==== Material to process

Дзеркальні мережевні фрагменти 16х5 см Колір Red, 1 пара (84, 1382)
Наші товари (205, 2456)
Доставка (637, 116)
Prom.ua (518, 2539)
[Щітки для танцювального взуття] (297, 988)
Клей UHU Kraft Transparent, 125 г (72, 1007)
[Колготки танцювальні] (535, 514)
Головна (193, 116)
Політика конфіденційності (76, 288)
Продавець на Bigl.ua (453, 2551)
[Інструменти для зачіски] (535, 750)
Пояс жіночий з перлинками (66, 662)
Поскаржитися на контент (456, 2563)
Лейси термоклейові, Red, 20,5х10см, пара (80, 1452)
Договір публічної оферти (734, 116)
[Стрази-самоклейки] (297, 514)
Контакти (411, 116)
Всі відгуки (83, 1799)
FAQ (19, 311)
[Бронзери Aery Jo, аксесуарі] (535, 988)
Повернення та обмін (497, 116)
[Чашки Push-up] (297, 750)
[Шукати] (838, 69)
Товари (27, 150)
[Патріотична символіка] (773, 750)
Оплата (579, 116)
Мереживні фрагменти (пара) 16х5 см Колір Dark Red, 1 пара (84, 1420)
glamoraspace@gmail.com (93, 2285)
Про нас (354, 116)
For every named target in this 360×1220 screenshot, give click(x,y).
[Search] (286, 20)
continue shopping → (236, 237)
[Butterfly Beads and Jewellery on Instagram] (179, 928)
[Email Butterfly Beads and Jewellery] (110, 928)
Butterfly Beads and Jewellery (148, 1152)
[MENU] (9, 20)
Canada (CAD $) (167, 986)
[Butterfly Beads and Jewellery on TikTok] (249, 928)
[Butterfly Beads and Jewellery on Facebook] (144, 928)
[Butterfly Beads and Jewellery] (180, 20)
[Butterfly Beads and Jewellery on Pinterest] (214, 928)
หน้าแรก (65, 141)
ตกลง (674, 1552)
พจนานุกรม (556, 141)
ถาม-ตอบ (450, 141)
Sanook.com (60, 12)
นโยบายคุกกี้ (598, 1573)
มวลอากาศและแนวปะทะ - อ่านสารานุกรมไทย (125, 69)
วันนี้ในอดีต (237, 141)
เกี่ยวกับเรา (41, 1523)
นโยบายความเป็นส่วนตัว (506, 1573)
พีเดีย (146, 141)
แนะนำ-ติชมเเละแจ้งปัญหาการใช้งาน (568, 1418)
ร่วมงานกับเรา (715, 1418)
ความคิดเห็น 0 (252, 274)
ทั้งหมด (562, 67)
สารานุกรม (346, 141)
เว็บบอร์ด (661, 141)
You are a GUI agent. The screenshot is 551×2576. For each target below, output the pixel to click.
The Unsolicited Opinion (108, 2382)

========
==== Material to process

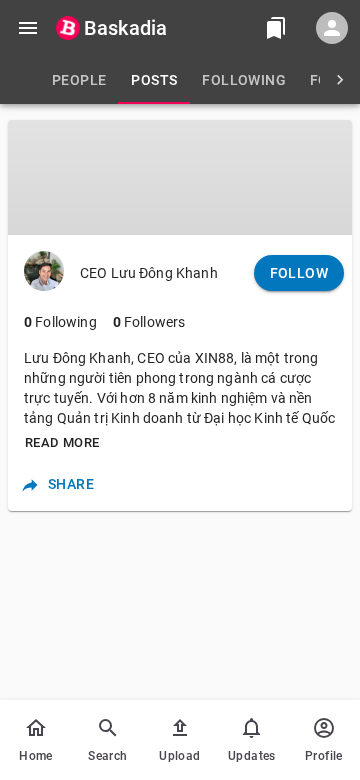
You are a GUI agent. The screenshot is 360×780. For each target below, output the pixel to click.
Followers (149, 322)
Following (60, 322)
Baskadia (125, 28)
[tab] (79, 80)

========

Goal of the exercise |
Retype the portion of the data above that starts on the line with "เกี่ยวกับเรา (41, 1523)" and finishes on the line with "The Unsolicited Opinion (108, 2382)", including both of those lines.

Expected answer |
เกี่ยวกับเรา (41, 1523)
นโยบายความเป็นส่วนตัว (506, 1573)
พีเดีย (146, 141)
แนะนำ-ติชมเเละแจ้งปัญหาการใช้งาน (568, 1418)
ร่วมงานกับเรา (715, 1418)
ความคิดเห็น 0 (252, 274)
ทั้งหมด (562, 67)
สารานุกรม (346, 141)
เว็บบอร์ด (661, 141)
You are a GUI agent. The screenshot is 551×2576. For each target below, output the pixel to click.
The Unsolicited Opinion (108, 2382)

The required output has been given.